**The task**
Please repeat exactly the lines from the one containing "This screenshot has" through the last line of the records, both included, and nothing else, leaving out any pictures.

======== Supplied records

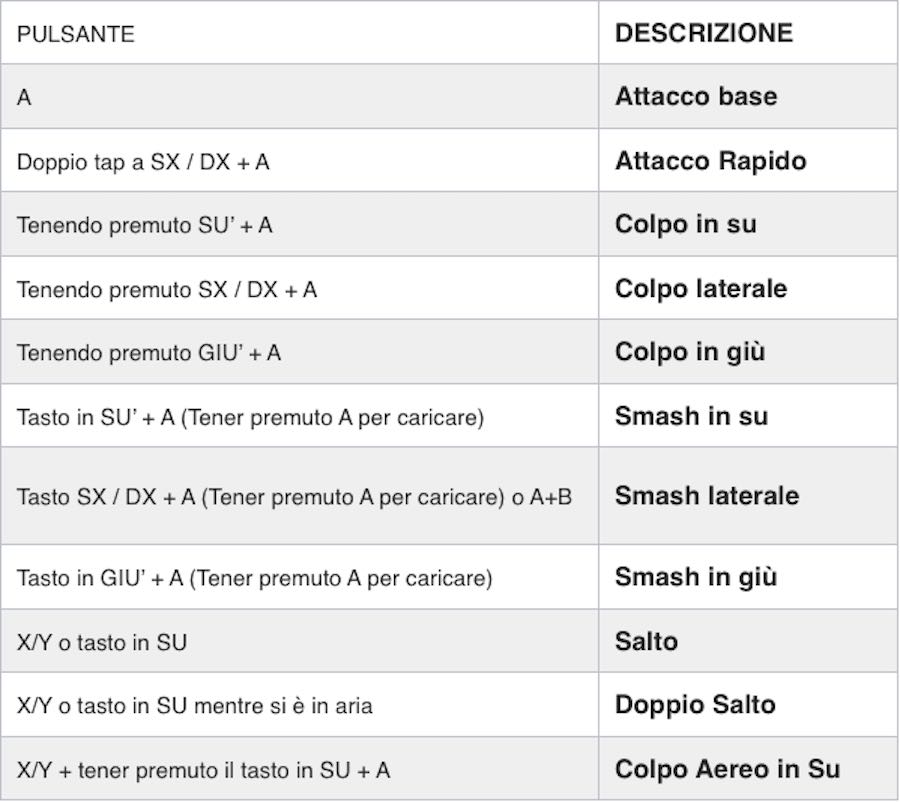Click the 'Attacco base' description cell
Screen dimensions: 900x802
pos(748,96)
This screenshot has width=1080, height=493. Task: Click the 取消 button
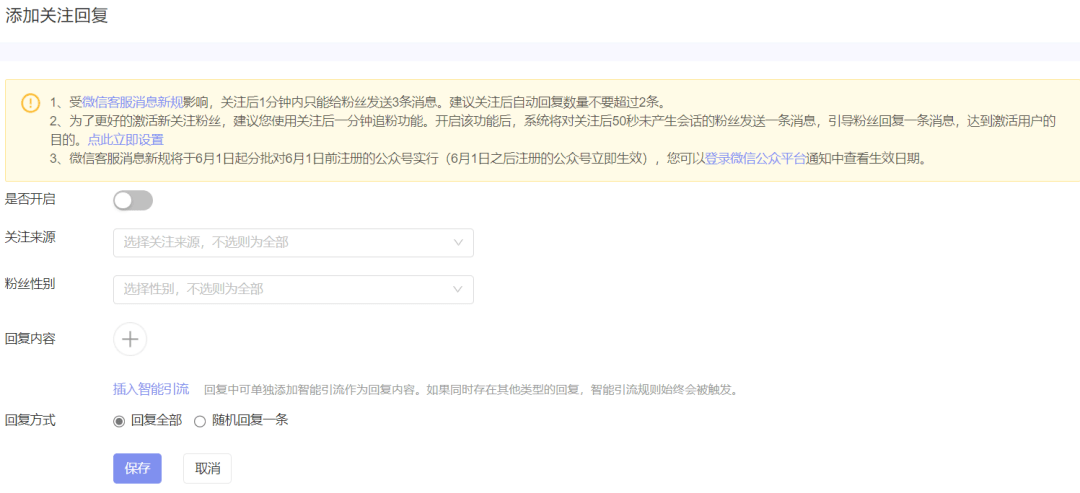(x=207, y=469)
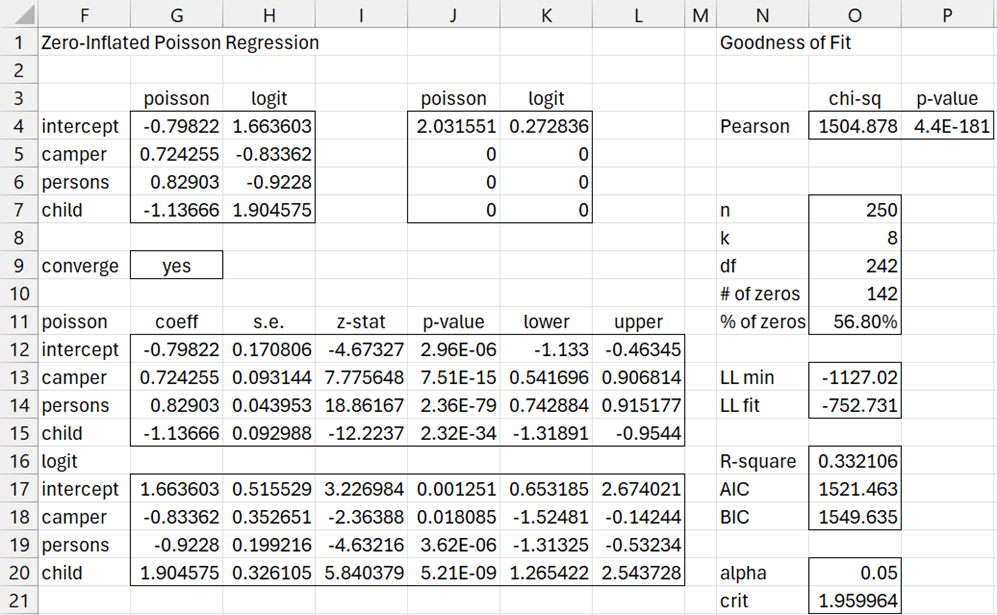Select column G header
The image size is (997, 615).
pos(176,13)
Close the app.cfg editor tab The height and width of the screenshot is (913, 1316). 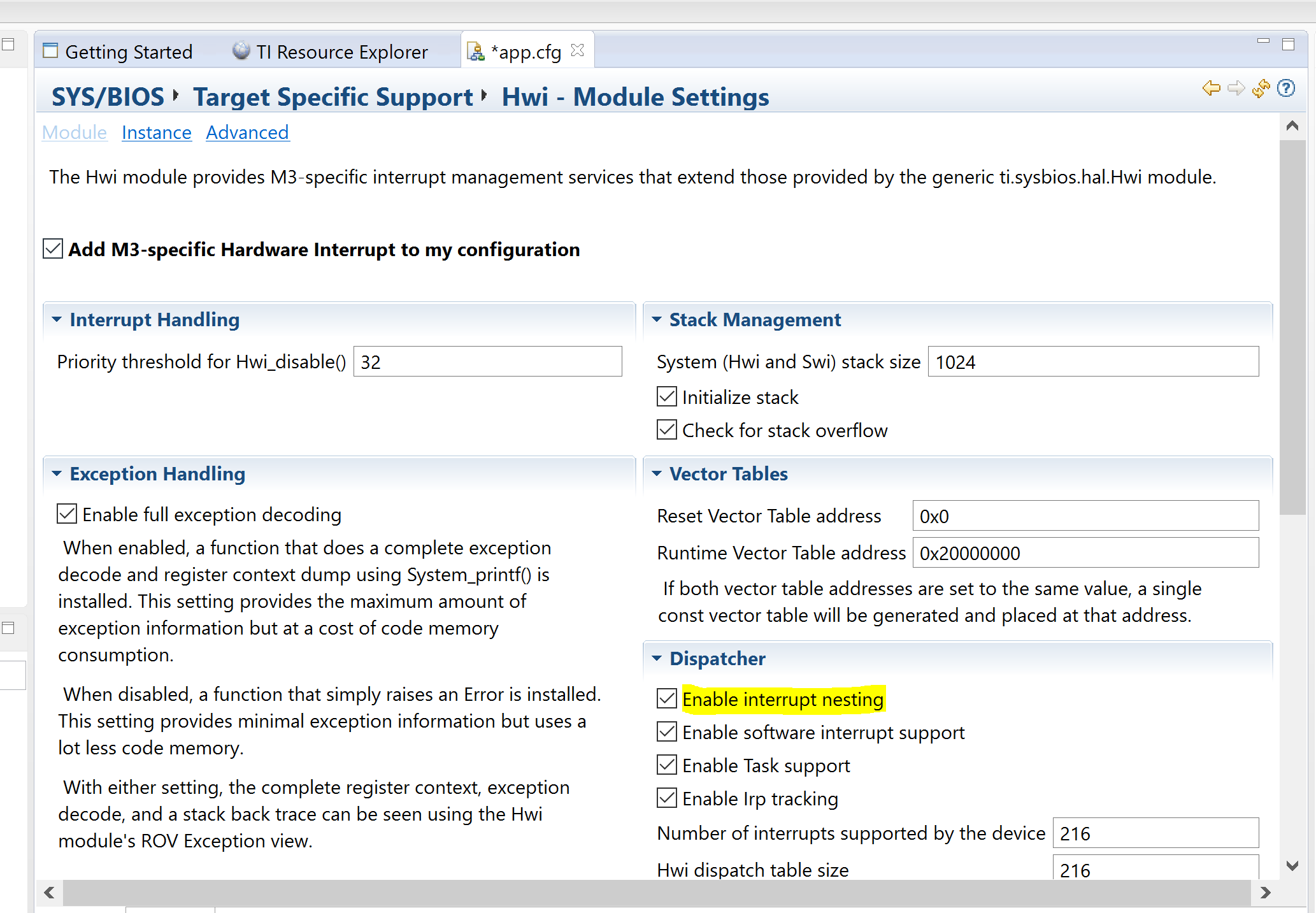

================

**Response to the task**
This screenshot has width=1080, height=493. Task: Click the 取消 button
(x=207, y=469)
Select column G header
The image size is (997, 615).
pos(176,13)
Close the app.cfg editor tab The height and width of the screenshot is (913, 1316). 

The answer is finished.